Tuvo, pues, una de esas inspiraciones súbitas como sólo las gentes de genios las reciben en las grandes crisis, en los momentos supremos que deben decidir su fortuna o su vida.

Estas dos palabras:
vuestra misa
, y una simple ojeada sobre Felton le habían revelado, en efecto, toda la importancia de la respuesta que iba a dar.

Pero con esa rapidez de inteligencia que le era peculiar, aquella respuesta se presentó completamente formulada a sus labios:

—¡Yo! —dijo con un acento de desdén, puesto al unísono con aquel que había observado en la voz del joven oficial—, yo, señor, ¿mi misa? Lord de Winter, el católico corrompido, sabe bien que yo no soy de su religión, y que es una trampa que quiere tenderme.
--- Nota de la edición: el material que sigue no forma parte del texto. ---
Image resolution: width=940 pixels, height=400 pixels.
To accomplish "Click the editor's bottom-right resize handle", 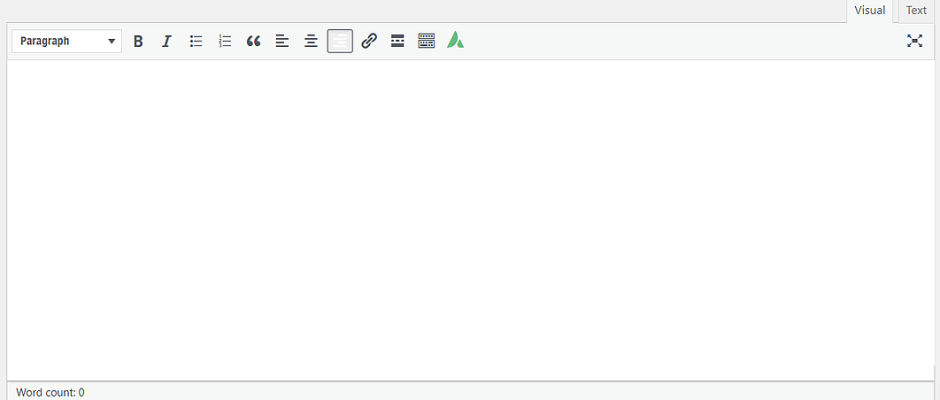I will [928, 392].
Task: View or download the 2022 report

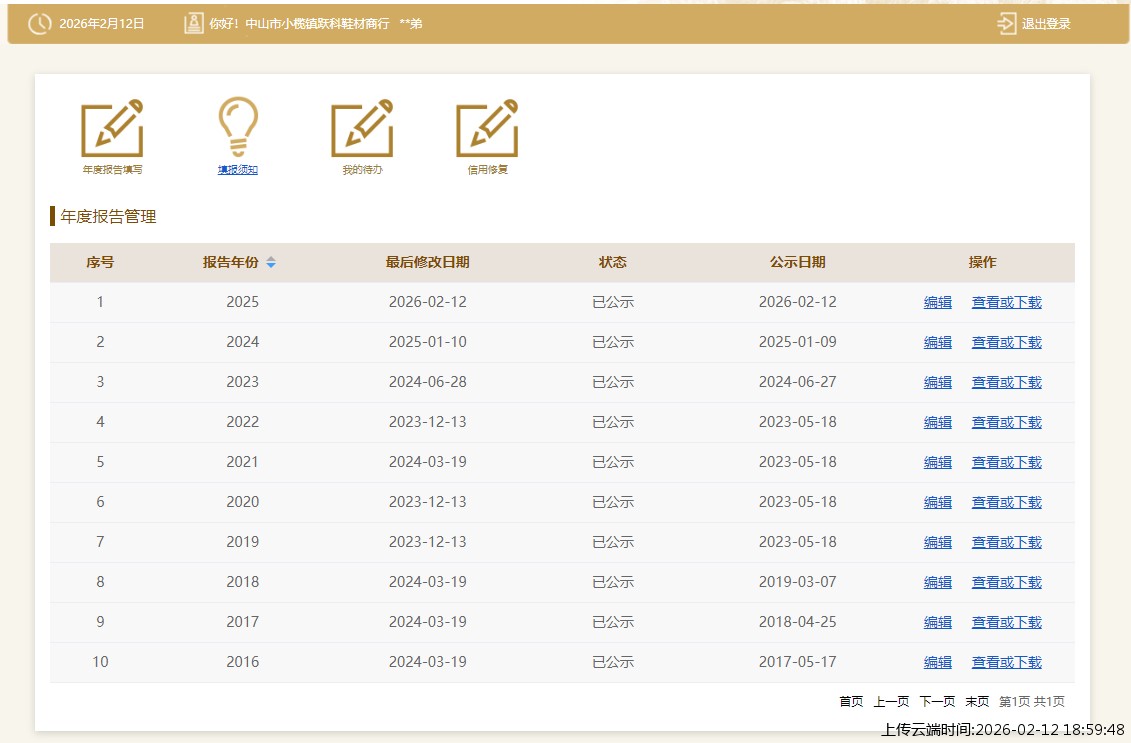Action: (1006, 422)
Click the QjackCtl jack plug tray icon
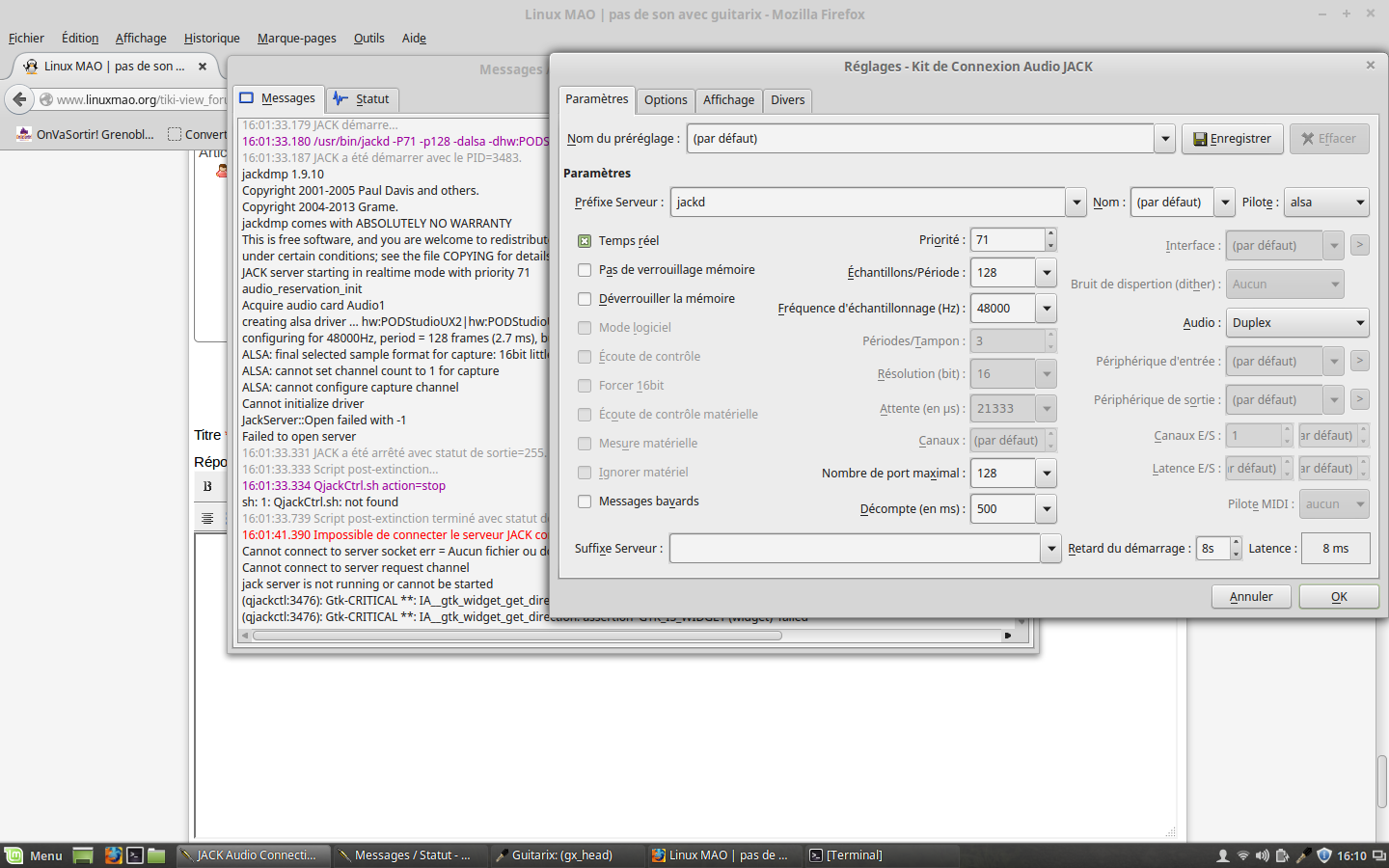 [x=1303, y=855]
—¿Y de qué religión sois entonces, señora? —preguntó Felton con una sorpresa que, pese al dominio que sobre sí mismo tenía, no pudo ocultar por completo.
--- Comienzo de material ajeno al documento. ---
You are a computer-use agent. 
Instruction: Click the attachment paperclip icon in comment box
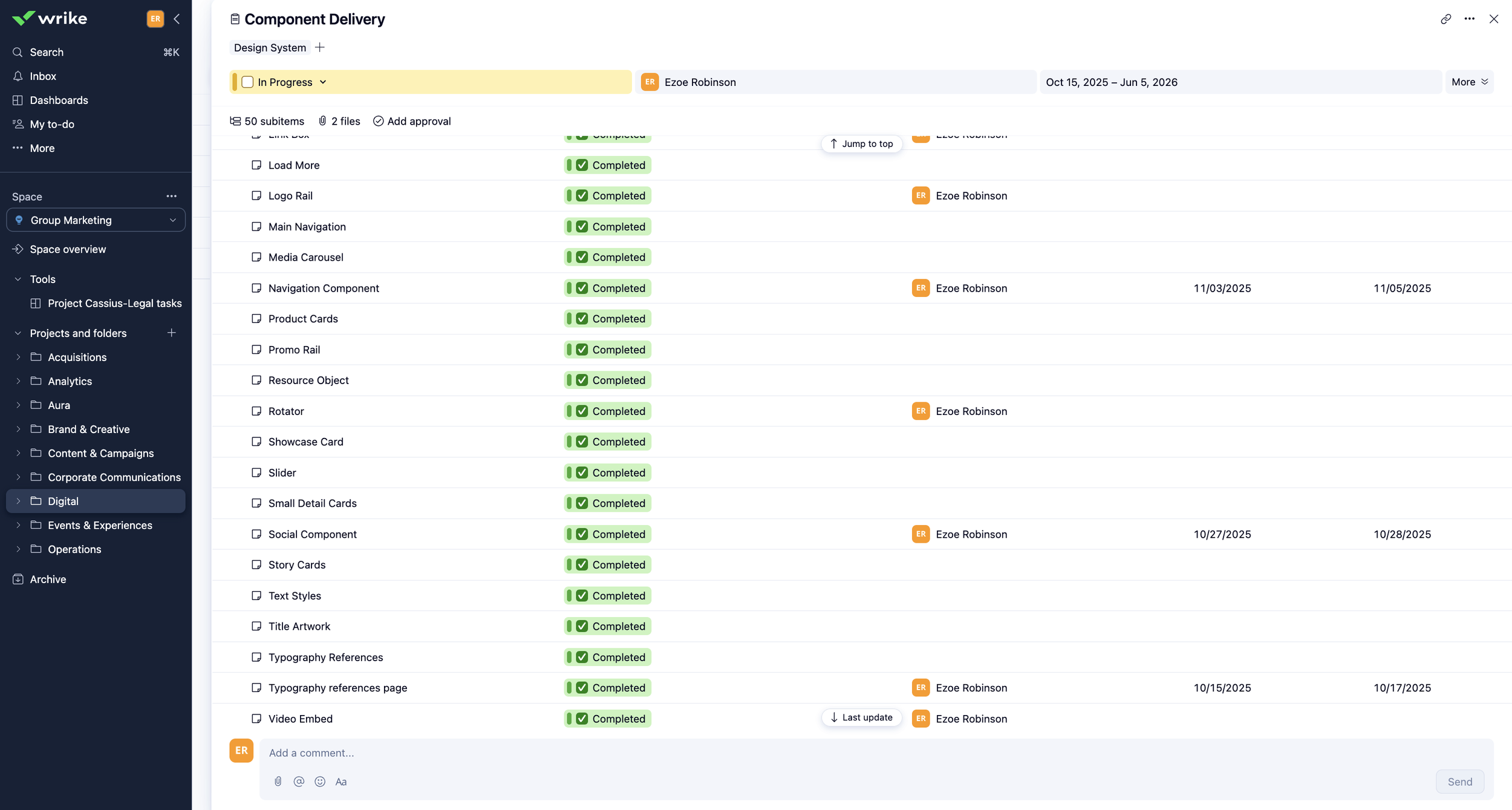click(x=278, y=781)
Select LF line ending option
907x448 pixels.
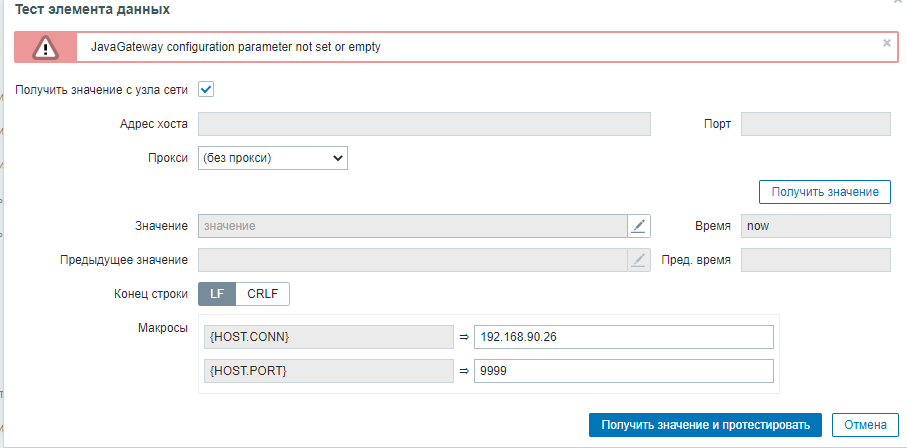(217, 294)
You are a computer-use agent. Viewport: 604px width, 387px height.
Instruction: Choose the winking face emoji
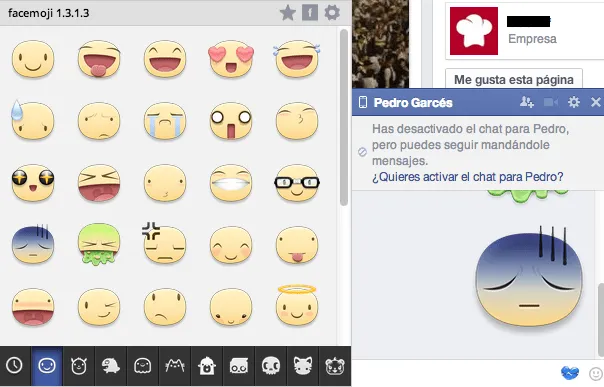[x=99, y=307]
—Lo diré —exclamó Milady con exaltación fingida— el día en que haya sufrido lo suficiente por mi fe.

La mirada de Felton descubrió a Milady toda la extensión del espacio que acababa de abrirse con esta sola frase.

Sin embargo, el joven oficial permaneció mudo e inmóvil: sólo su mirada había hablado.

—Estoy en manos de mis enemigos —prosiguió ella con ese tono de entusiasmo que sabía familiar a los puritanos—. Pues bien, ¡que mi Dios me salve o perezca yo por mi Dios! He ahí la respuesta que os suplico deis por mí a lord de Winter. Y en cuanto a ese libro —añadió ella señalando el ritual con la punta del dedo, pero sin tocarlo como si temiera mancillarse a tal contacto—, podéis llevároslo y serviros de él vos mismo, porque sin duda sois doblemente cómplice de lord de Winter, cómplice en su persecución, cómplice en su herejía.

Felton no respondió, tomó el libro con el mismo sentimiento de repugnancia que ya había manifestado y se retiró pensativo. Lord de Winter vino hacia las cinco de la tarde; Milady había tenido tiempo durante todo el día de trazarse su plan de conducta; lo recibió como mujer que ya ha recuperado todas sus ventajas.

—Parece —dijo el barón sentándose en un sillón frente al que ocupaba Milady y extendiendo indolentemente sus pies sobre el hogar—, parece que hemos cometido una pequeña apostasía.

—¿Qué queréis decir, señor?

—Quiero decir que desde la última vez que nos vimos hemos cambiado de religión; ¿os habréis casado por casualidad con un tercer marido protestante?

—Explicaos, milord —prosiguió la prisionera con majestad—, porque os declaro que oigo vuestras palabras pero que no las comprendo.

—Entonces es que no tenéis religión de ningún tipo; prefiero esto —prosiguió riéndose burlonamente lord de Winter.

—Es cierto que eso va mejor con vuestros principios —replicó fríamente Milady.

—¡Oh! Os confieso que me da completamente igual.

—Aunque no confesarais esa indiferencia religiosa, milord, vuestros excesos y vuestros crímenes darían fe de ella.

—¡Vaya! Habláis de excesos, señora Mesalina; habláis de crímenes, lady Macbeth
[187]
. O yo he oído mal o, diantre, sois bien impúdica.